Airmen participate in base mobility exercise

  • Published
  • By Staff Sgt. Catharine Schmidt
  • 109th Airlift Wing Public Affairs
The Deployment Control Center (DCC) was activated and more than 160 Airmen and 21 short tons of cargo were tasked to deploy during the May Unit Training Assembly. Airmen and cargo were tasked to deploy to three locations: Southwest Asia, Greenland and New York City. In the dining facility, Airmen worked their way through the mobility line, got their gear and were ready to go. But they didn't actually have to go anywhere - it was just an exercise.

As the dining facility filled with Airmen, over in the Logistics Readiness section the DCC stayed on top of it all, ensuring that the mobilization process was running smoothly.

"Every section on base is represented in the DCC," said Lt. Col. Ron Ankabrandt, the deployment officer for the exercise. "We all interact very closely with each other, which is mandatory in this type of situation." Once the mobilization tasking came down to the DCC, they had 72 hours to get people and cargo out.
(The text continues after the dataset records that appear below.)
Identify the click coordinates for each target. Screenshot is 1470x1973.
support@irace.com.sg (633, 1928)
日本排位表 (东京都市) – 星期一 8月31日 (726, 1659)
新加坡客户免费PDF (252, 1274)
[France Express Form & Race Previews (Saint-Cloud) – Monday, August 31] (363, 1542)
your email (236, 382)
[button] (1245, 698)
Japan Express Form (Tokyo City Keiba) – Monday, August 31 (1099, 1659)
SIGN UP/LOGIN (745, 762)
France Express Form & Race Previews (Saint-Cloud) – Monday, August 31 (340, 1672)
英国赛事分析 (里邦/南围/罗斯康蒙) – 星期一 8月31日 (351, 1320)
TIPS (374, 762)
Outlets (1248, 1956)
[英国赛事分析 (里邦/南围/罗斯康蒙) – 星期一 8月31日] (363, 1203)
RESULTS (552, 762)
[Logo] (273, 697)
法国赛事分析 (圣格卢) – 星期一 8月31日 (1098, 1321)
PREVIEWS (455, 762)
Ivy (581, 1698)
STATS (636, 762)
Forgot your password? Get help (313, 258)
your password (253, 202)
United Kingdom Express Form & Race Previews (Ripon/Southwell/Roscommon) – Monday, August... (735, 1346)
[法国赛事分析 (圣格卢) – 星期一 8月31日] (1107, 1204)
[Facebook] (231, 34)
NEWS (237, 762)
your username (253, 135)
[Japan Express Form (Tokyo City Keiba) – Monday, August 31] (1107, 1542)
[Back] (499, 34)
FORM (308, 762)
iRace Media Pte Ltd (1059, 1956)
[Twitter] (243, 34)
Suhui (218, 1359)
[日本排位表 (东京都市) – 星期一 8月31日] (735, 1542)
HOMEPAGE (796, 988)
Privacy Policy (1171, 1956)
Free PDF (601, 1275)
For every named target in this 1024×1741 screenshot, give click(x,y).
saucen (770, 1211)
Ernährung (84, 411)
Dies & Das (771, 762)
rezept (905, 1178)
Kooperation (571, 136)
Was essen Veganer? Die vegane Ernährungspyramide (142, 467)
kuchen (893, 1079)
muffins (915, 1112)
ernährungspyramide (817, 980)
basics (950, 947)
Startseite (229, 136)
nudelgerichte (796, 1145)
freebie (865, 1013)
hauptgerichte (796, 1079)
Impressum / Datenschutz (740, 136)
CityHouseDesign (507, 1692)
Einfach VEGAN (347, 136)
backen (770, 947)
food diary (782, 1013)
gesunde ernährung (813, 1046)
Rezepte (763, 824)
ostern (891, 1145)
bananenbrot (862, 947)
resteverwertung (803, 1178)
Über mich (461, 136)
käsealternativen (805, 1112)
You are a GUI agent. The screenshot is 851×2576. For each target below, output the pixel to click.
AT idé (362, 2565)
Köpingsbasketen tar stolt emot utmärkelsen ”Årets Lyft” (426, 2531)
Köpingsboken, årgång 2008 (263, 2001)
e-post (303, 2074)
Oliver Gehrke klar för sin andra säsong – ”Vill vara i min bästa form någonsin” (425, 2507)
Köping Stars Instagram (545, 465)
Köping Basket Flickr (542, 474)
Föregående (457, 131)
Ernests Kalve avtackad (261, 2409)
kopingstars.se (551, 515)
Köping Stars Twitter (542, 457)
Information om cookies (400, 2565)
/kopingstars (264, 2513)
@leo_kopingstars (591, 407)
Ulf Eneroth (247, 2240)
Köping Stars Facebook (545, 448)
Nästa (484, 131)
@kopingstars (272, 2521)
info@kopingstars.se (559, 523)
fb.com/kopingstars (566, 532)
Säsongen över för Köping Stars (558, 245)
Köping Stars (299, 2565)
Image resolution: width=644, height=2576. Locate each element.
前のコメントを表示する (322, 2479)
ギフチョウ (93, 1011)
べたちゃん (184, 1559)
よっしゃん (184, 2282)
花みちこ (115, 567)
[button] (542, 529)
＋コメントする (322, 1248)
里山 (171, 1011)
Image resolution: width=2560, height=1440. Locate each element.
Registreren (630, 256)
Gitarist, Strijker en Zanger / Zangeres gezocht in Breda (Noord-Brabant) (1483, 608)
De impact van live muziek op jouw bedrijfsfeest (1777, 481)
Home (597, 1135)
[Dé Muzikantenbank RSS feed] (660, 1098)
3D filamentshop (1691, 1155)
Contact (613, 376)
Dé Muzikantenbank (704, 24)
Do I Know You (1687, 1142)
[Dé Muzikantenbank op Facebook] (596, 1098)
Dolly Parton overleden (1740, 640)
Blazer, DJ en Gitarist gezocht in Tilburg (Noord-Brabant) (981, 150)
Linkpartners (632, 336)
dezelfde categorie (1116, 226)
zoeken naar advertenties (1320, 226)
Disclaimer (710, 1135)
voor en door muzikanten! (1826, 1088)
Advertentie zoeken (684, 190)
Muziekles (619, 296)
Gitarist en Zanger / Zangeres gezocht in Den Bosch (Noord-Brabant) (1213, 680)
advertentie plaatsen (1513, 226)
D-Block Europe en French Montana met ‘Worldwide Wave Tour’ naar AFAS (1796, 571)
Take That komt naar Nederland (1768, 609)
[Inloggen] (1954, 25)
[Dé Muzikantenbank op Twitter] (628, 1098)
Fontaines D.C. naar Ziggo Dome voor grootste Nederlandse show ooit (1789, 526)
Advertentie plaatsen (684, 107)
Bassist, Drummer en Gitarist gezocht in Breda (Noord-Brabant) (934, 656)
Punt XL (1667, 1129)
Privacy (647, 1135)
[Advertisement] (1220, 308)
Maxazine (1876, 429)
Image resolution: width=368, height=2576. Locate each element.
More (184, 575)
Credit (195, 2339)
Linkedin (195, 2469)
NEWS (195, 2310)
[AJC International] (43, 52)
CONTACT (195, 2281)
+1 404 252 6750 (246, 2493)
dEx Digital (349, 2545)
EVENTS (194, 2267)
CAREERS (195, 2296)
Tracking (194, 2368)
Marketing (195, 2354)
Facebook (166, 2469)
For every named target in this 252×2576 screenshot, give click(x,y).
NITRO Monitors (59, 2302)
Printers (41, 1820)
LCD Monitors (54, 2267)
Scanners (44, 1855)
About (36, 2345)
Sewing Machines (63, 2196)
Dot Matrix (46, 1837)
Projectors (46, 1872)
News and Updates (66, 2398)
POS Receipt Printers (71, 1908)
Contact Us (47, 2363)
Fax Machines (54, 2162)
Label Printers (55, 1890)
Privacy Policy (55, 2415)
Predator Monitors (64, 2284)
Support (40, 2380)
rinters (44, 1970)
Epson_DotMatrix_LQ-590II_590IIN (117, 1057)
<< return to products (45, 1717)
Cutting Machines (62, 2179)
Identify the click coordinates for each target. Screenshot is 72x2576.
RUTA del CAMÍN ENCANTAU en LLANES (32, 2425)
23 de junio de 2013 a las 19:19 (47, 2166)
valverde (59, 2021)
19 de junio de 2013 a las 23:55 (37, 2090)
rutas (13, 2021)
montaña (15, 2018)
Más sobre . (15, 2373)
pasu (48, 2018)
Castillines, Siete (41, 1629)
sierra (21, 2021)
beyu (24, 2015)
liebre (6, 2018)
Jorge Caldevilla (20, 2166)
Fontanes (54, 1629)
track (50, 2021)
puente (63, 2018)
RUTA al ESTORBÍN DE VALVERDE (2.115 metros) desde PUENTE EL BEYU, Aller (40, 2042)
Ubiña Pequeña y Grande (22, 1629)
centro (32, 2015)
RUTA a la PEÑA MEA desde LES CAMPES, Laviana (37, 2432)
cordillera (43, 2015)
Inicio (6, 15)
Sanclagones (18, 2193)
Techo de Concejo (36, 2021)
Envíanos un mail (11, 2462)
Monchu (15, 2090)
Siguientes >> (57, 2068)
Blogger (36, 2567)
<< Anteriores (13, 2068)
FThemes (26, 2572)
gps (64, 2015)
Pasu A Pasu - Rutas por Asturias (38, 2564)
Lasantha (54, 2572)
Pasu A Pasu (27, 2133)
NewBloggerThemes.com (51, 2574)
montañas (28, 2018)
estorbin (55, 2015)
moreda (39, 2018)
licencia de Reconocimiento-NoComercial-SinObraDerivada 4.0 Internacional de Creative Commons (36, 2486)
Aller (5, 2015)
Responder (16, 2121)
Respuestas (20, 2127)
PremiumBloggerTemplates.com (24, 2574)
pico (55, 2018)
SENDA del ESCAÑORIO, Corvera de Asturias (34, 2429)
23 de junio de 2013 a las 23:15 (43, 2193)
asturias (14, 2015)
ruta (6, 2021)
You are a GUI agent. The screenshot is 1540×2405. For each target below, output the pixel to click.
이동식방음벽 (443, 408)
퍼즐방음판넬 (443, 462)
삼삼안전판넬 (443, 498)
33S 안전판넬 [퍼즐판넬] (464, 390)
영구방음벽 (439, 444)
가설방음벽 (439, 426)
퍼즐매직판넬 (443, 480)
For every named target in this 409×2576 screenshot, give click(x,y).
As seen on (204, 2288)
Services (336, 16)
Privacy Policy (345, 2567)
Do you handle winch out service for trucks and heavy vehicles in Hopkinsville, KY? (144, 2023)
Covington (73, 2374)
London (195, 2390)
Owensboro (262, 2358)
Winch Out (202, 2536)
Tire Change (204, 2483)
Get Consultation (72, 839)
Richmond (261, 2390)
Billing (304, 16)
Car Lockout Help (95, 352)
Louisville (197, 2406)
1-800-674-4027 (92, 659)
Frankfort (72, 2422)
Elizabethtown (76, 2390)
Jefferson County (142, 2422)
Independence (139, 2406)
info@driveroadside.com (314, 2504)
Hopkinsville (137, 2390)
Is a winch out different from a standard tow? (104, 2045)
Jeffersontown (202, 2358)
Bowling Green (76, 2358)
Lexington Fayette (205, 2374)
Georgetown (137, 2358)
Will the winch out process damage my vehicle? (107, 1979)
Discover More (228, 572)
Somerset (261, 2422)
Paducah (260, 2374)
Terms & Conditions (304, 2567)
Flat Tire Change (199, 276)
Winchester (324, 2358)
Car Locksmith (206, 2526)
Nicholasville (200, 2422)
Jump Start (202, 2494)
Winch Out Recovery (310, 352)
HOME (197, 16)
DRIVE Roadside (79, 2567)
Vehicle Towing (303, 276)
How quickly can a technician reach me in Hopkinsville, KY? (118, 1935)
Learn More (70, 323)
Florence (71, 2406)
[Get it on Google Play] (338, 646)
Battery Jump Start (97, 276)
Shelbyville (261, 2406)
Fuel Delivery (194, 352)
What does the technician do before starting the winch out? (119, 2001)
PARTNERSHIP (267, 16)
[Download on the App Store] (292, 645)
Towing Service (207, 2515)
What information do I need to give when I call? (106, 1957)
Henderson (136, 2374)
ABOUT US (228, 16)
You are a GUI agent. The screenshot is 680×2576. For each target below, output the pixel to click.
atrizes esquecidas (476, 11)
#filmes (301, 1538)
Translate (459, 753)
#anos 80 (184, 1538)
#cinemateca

"Our cargo deployment function makes sure that all cargo has the appropriate documentation, hazards, air worthiness, so it can be transported on any aircraft to any location in the world," said Senior Master Sgt. Guy Yesse, the deployment NCO for the exercise. "As for our personnel, we're ensuring that they're able to deploy and forward-deploy to any location." The DCC looked chaotic, but according to Sergeant Yesse, was running very smoothly.

"This is actually well-controlled chaos," he said. "Right now the DCC knows exactly where all the equipment is and its current status. It knows exactly where all the people are and their current status. And we track it through a system called LogMod."

The system was placed on the center's wall, so everyone was able to see what was going on. The DCC watched closely as constant updates were made to the system. "Our main purpose is to get the right people to the right place with the right equipment at the right time," Sergeant Yesse said.

As the DCC moved forward, and Airmen loaded cargo to be shipped as other Airmen filled the dining facility-turned mobility line, exercise evaluation team members lingered about, ensuring everything was going as it should. The key components being evaluated were aircraft generation, command and control, the DCC, PDF, CDF, Intel, weapons processing, mobility bag processing, life support and aircrew deployment support.

"The purpose of this exercise was to ensure we are maintaining our ability to keep the mobility machine operational," said Lt. Col. Steve Fukino, EET leader. "We succeeded in that, and in doing so the mobility machine worked well. However, we can improve in a lot of things. But we did meet our goal. We are always prepared to send our weapons systems to war at a moment's notice."